The costs of creating opera in the studio are generally prohibitive, which means live broadcasts from vast stages. In technical terms, the frankly unsightly physical exertion of singing and the fact that few singers are likely contenders for Best Actor nominations renders close-ups almost impossible. All of which gives you static camera work, disengaging long- shots and largely unsatisfactory results. Fine for fans, but unlikely to hook the casual viewer.

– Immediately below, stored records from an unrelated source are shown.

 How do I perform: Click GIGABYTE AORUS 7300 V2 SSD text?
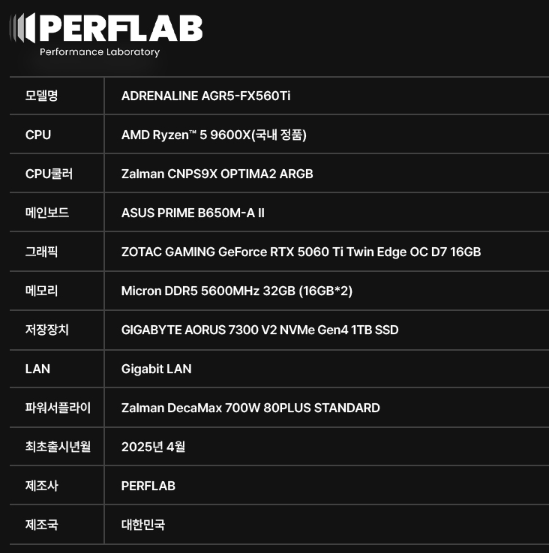(x=260, y=330)
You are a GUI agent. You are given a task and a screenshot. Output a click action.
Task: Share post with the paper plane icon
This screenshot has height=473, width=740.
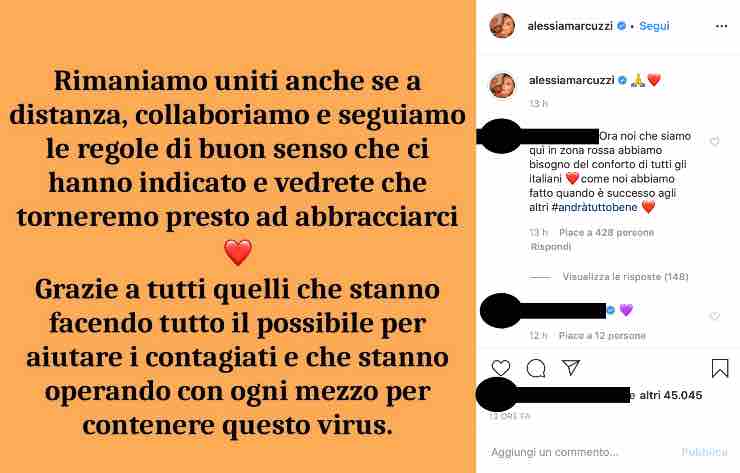(x=571, y=367)
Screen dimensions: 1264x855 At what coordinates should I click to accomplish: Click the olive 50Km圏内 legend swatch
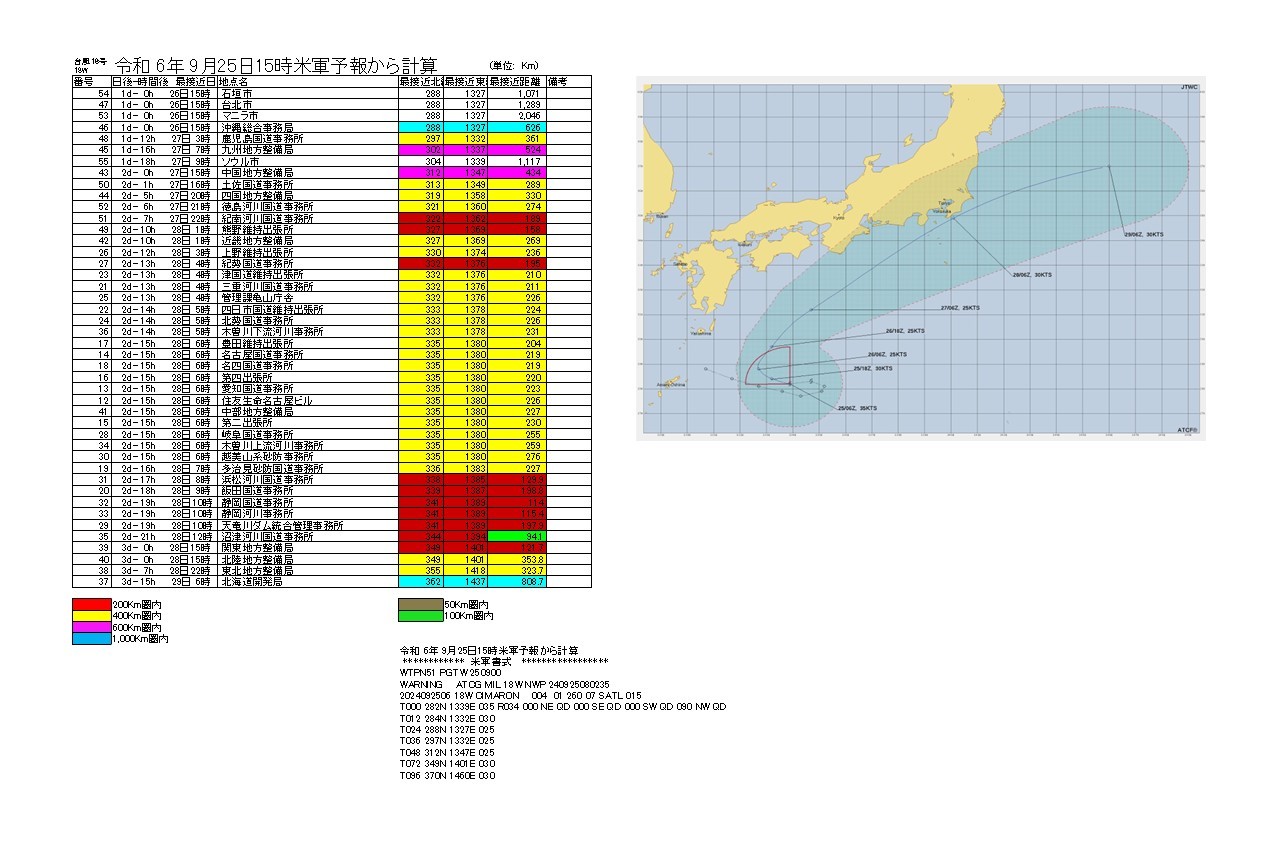[x=421, y=605]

Theatre is more malleable but there's a chasm between those in TV who believe that classics can and should be screened for the millions who never make it into the theatre, and those who can imagine nothing worse. The former camp underestimates the formal difficulties, while the latter cites the generally stodgy BBC Shakespeare seasons or the stagy Play of the Month slot of yesteryear, rightly asserting that they made for second- hand theatre and third-rate television. That group cannot have tuned into such triumphs as Anthony Page's masterly screen version of Absolute Hell that led to a major National Theatre revival with many of the same cast. Nor can they have been part of the audience of two million entranced by Juliet Stevenson in A Doll's House or Zoe Wanamaker and Colin Firth in DH Lawrence's The Widowing of Mrs Holroyd.

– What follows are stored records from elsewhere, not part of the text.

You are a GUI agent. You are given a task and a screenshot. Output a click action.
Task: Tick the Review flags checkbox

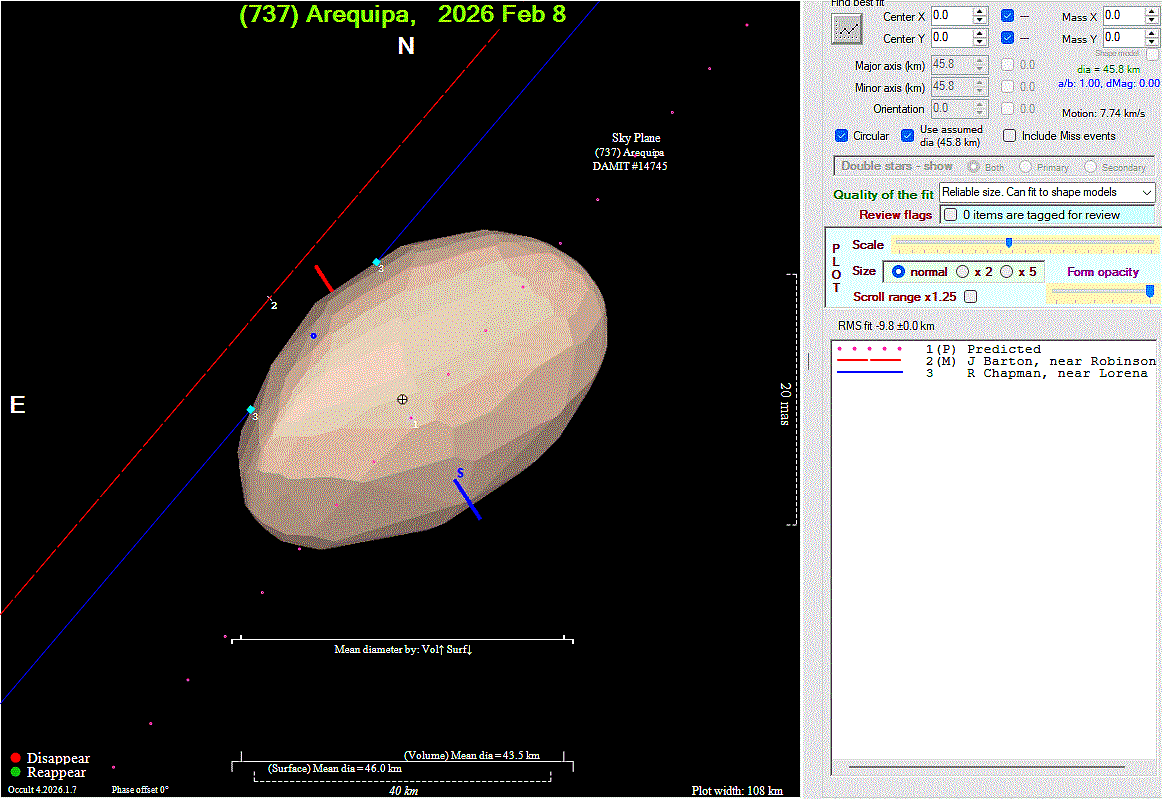(x=951, y=215)
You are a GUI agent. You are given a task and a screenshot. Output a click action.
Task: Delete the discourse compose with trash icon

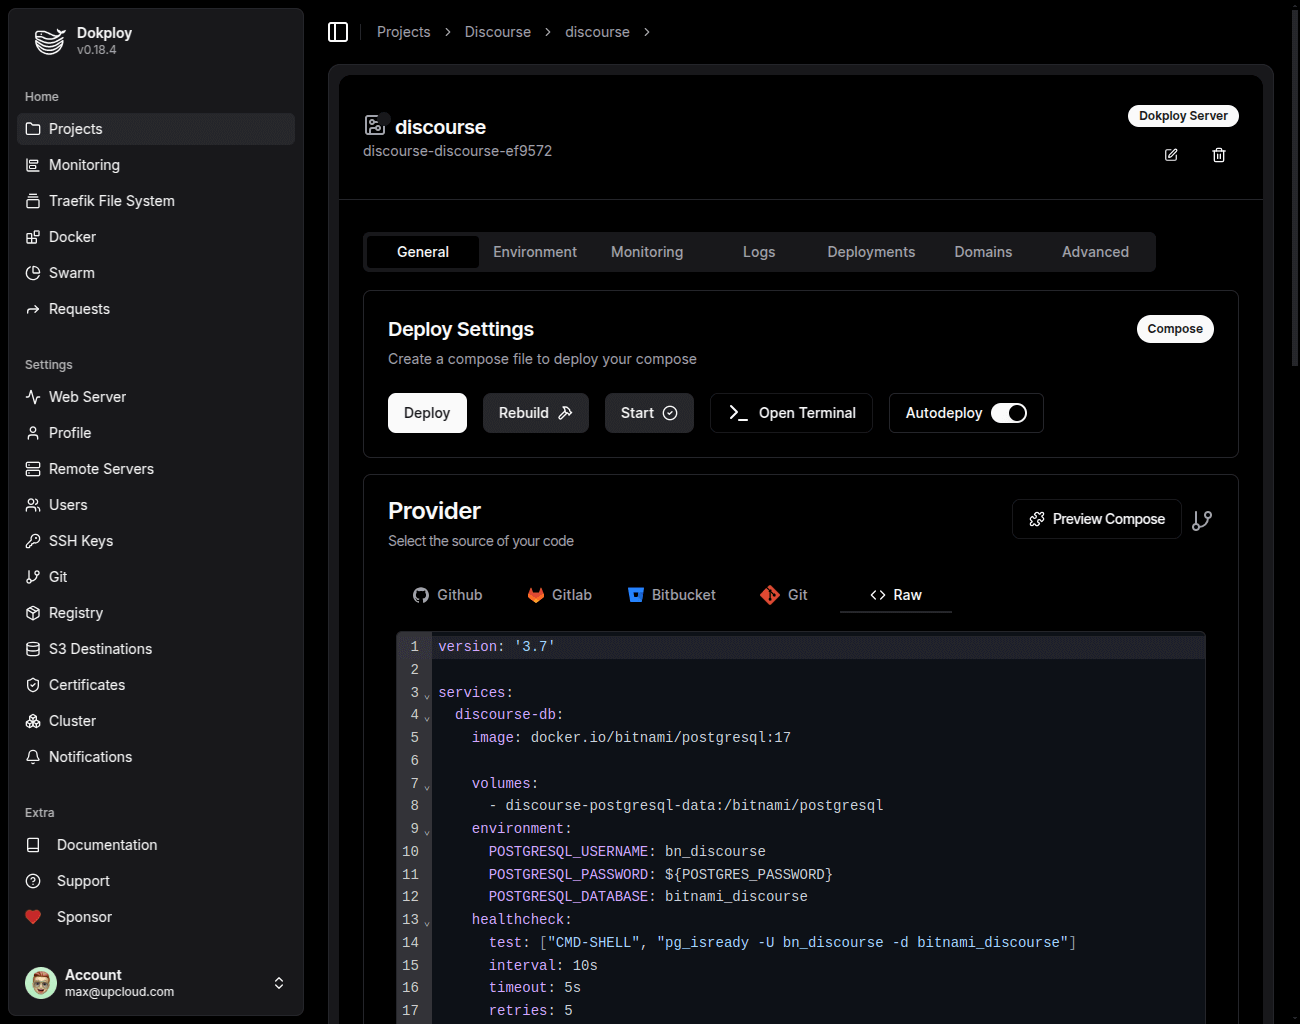pos(1218,154)
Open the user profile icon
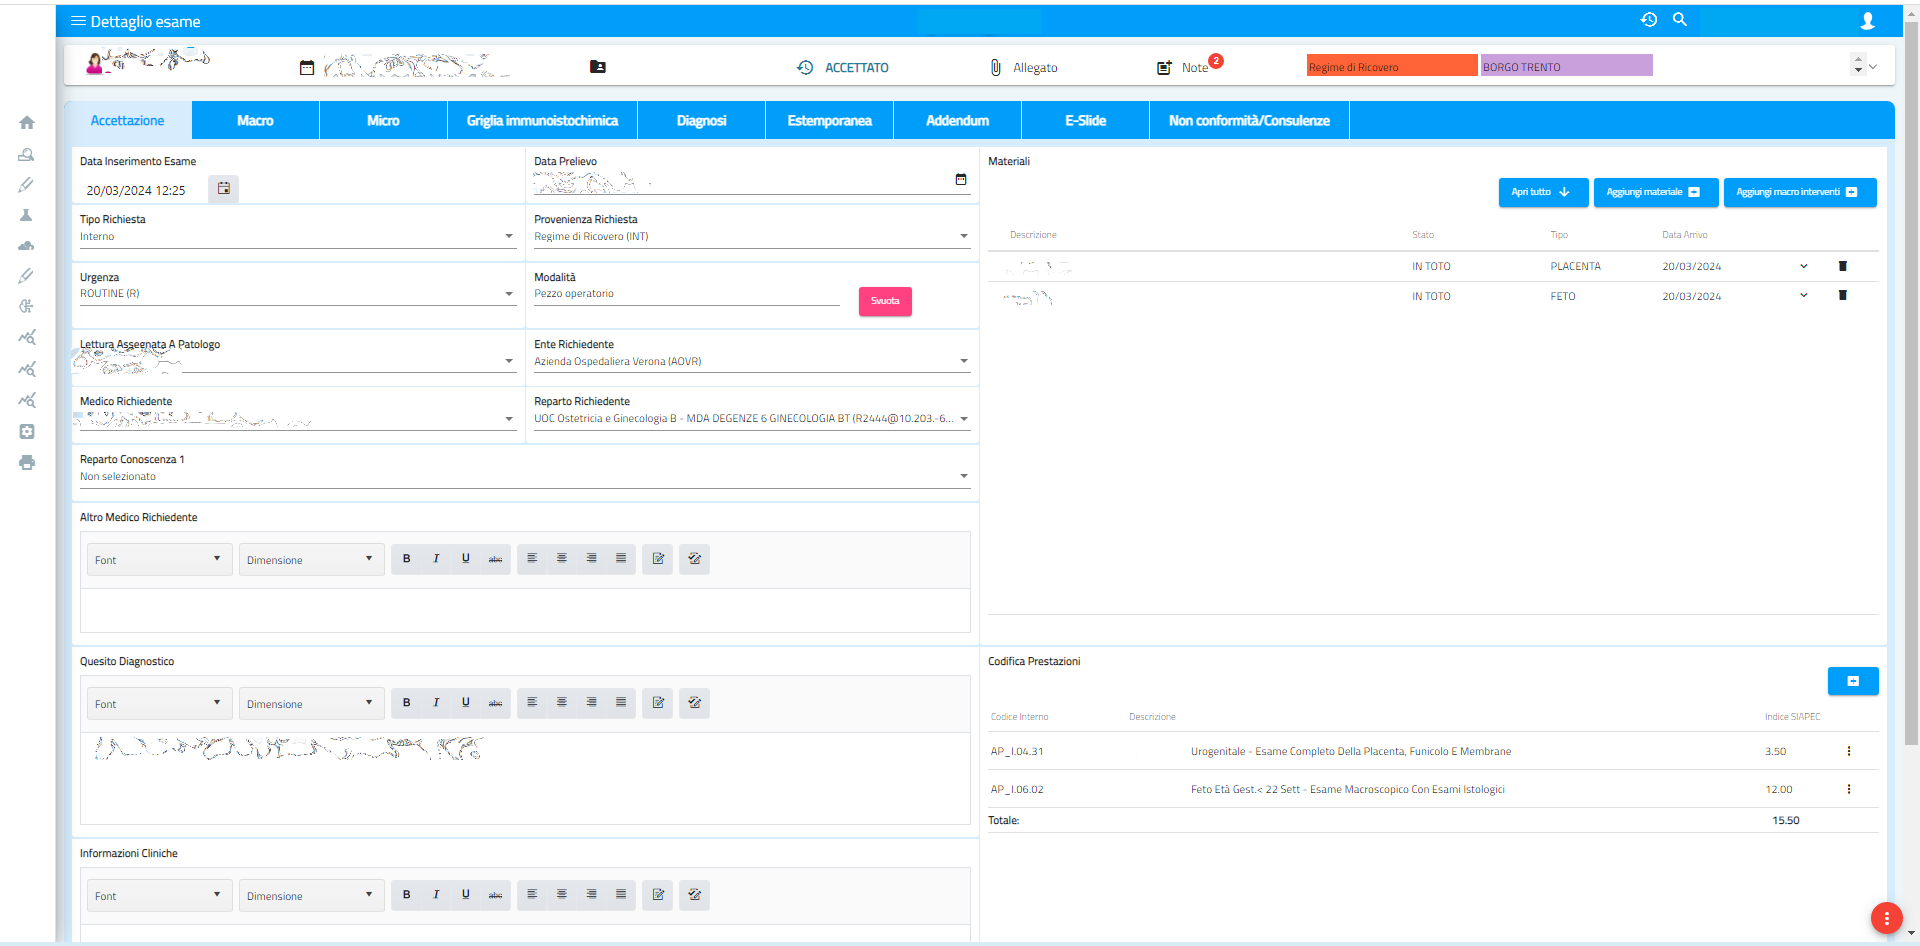Screen dimensions: 1920x946 [x=1867, y=21]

If these highlights from previous series are anything to go by, tonight's opening of the sixth Performance season should be worth staying in for. Anyone who has ever considered a committed relationship is in for a provocative evening on the settee watching the intimate Donmar Warehouse production of Stephen Sondheim and George Furth's startling musical, Company. Kevin Elyot's heartbreaker My Night With Reg hits the screen on 15 March, closely followed by Fiona Shaw repeating her controversial performance as Shakespeare's Richard II. Henry Goodman and Margot Leicester as the Jewish couple whose lives are torn apart by guilt in Arthur Miller's Broken Glass complete the quartet of West End triumphs coming to a TV screen near you. Four theatrical sensations, plus Penny Woolcock's Macbeth on the Estate, an adaptation of Shakespeare filmed on location in Birmingham. Dead certs?

"People say: `The reason your plays work is that they're great plays, you're not taking risks.' By that token," Curtis says, "every Shakespeare production at the RSC would be a success." It's true. Great ingredients don't necessarily make the perfect meal. On paper, John Malkovich, Miranda Richardson and Kate Nelligan in Pinter's powerfully static Old Times should have scorched the sofa. Instead it remained frozen. The trouble with televising Pinter is that his elliptical dialogue flattens out into TV naturalism and the highly charged atmosphere that floods the auditorium like dry ice stops dead at the lens.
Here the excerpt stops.